*Consignes*. Pouvez-vous reproduire en entier l'extrait sur la notion de sacré, sans y changer un seul mot ?

« Aimer purement, c’est consentir à la distance, c’est adorer la distance entre soi et ce qu’on aime ».
Simone Weil, La Pesanteur et la Grâce, 1947
Après vingt années de dévastation et de démolition méthodique de la vie liturgique de l’Eglise, il semble urgent, non de dresser le bilan de la pastorale mise en œuvre dans la plupart des diocèses -pastorale dont la nocivité ne peut plus, en 2017, faire aucun doute- mais de tenter de comprendre en profondeur ce qu’il convient d’appeler « la problématique du sacré ». La notion de sacré, en effet, est dans son essence même problématique et en apparence contradictoire : elle prétend fonder la relation de l’homme à Dieu sur une mise à distance de celui-ci par rapport à Celui-là. Autrement dit : elle propose d’éloigner pour lier. Pas étonnant qu’une compréhension superficielle -et donc fausse- de cette notion ait été celle retenue par une génération qui, et à juste titre, a voulu s’interroger sur le sens réel de toutes les composantes du catholicisme de routine biberonné depuis l’enfance, mais qui a peut-être un peu rapidement « jeté le bébé avec l’eau du bain ». Il faut aujourd’hui regarder la réalité en face : l’analyse qui a consisté à promouvoir l’effacement de toute trace de sacré dans le culte catholique fut une funeste erreur portant en germe la disparition pure et simple de la foi. Il convient aujourd’hui d’expliquer pourquoi.

*Documents fournis*.
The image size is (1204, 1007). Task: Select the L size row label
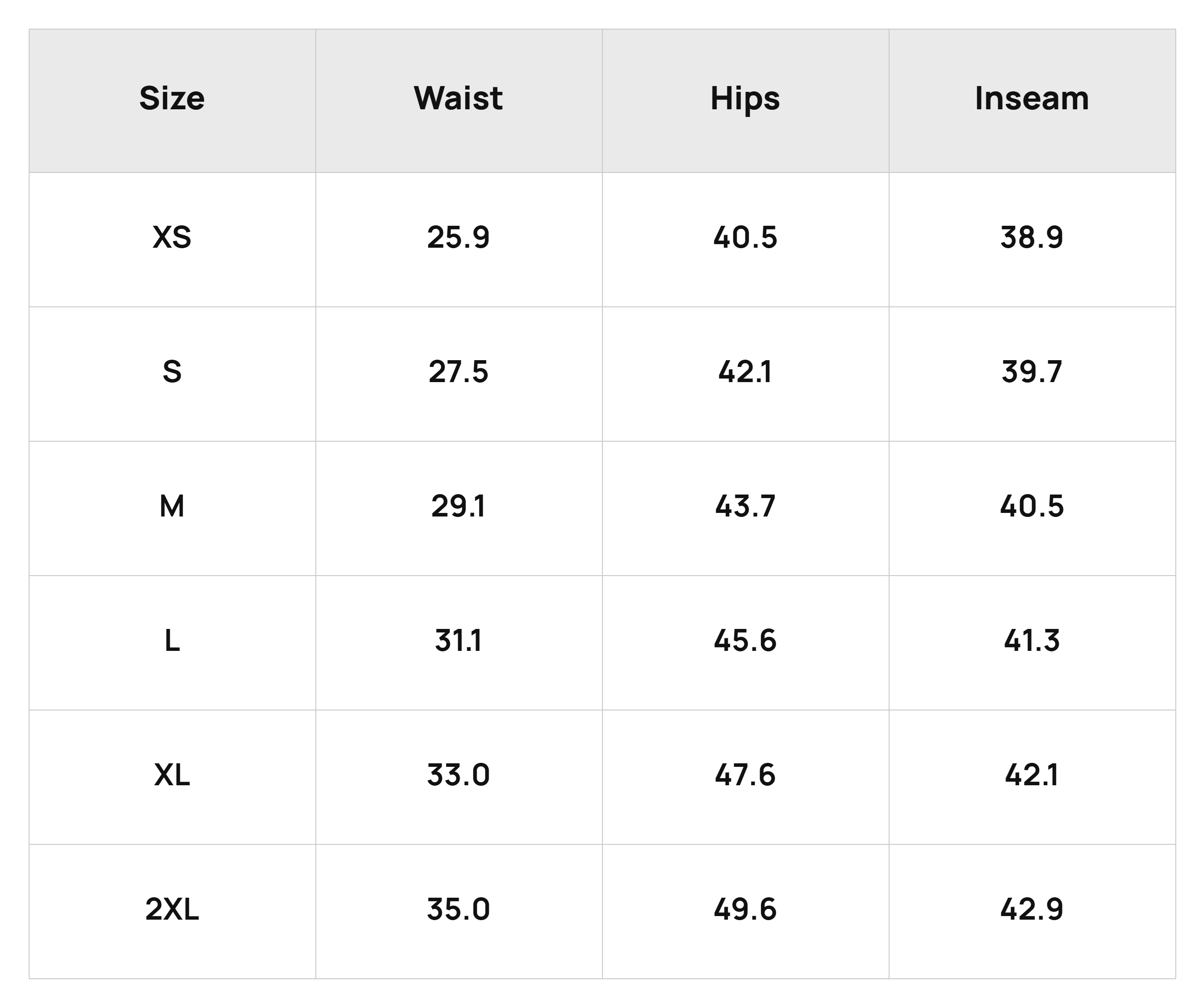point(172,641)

--

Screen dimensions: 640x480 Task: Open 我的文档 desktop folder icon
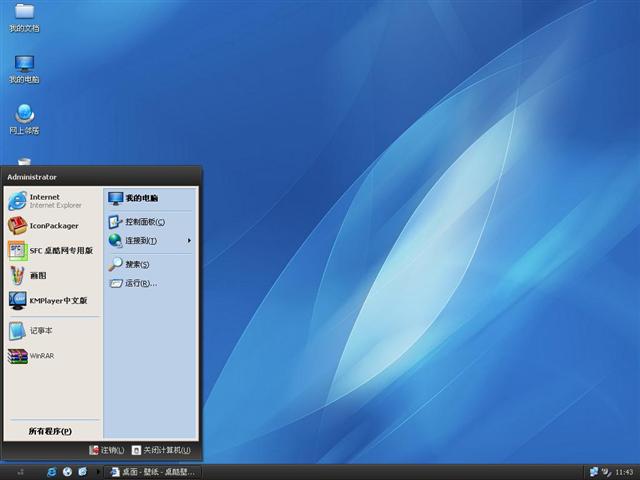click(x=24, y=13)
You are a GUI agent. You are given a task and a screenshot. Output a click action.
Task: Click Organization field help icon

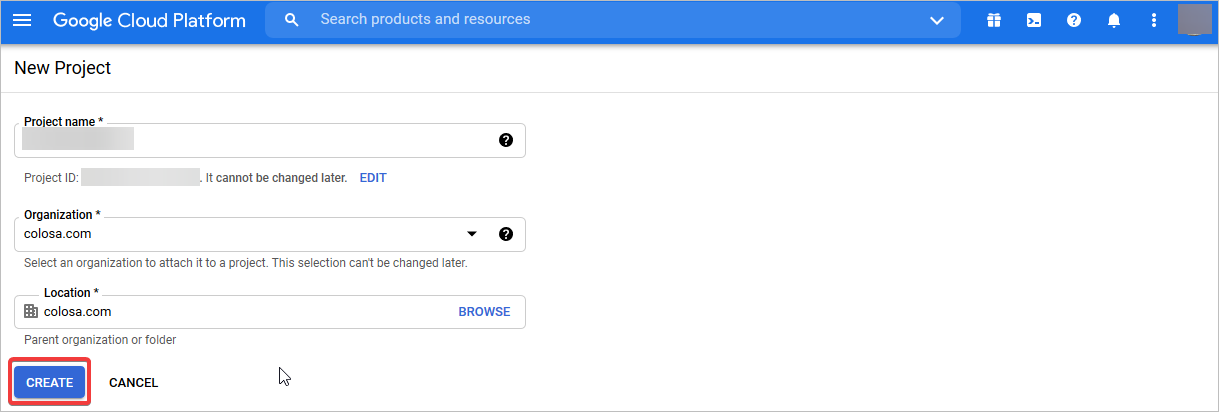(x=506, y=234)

---

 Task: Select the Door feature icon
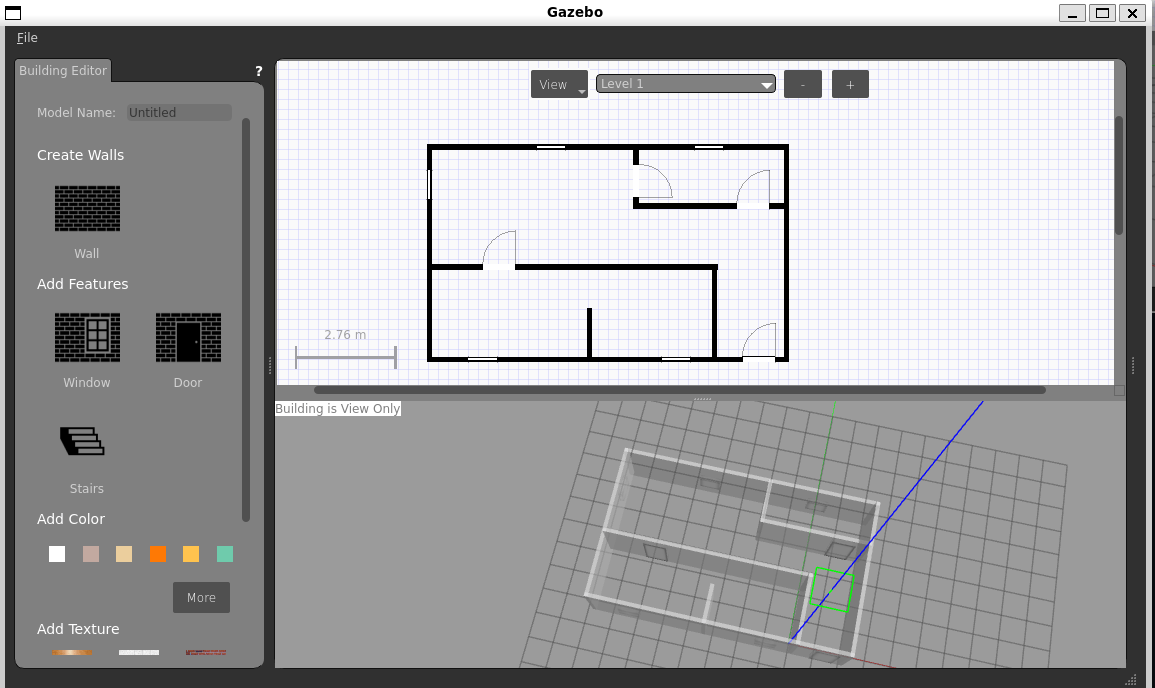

*Réponse ci-dessous*.
« Aimer purement, c’est consentir à la distance, c’est adorer la distance entre soi et ce qu’on aime ».
Simone Weil, La Pesanteur et la Grâce, 1947
Après vingt années de dévastation et de démolition méthodique de la vie liturgique de l’Eglise, il semble urgent, non de dresser le bilan de la pastorale mise en œuvre dans la plupart des diocèses -pastorale dont la nocivité ne peut plus, en 2017, faire aucun doute- mais de tenter de comprendre en profondeur ce qu’il convient d’appeler « la problématique du sacré ». La notion de sacré, en effet, est dans son essence même problématique et en apparence contradictoire : elle prétend fonder la relation de l’homme à Dieu sur une mise à distance de celui-ci par rapport à Celui-là. Autrement dit : elle propose d’éloigner pour lier. Pas étonnant qu’une compréhension superficielle -et donc fausse- de cette notion ait été celle retenue par une génération qui, et à juste titre, a voulu s’interroger sur le sens réel de toutes les composantes du catholicisme de routine biberonné depuis l’enfance, mais qui a peut-être un peu rapidement « jeté le bébé avec l’eau du bain ». Il faut aujourd’hui regarder la réalité en face : l’analyse qui a consisté à promouvoir l’effacement de toute trace de sacré dans le culte catholique fut une funeste erreur portant en germe la disparition pure et simple de la foi. Il convient aujourd’hui d’expliquer pourquoi.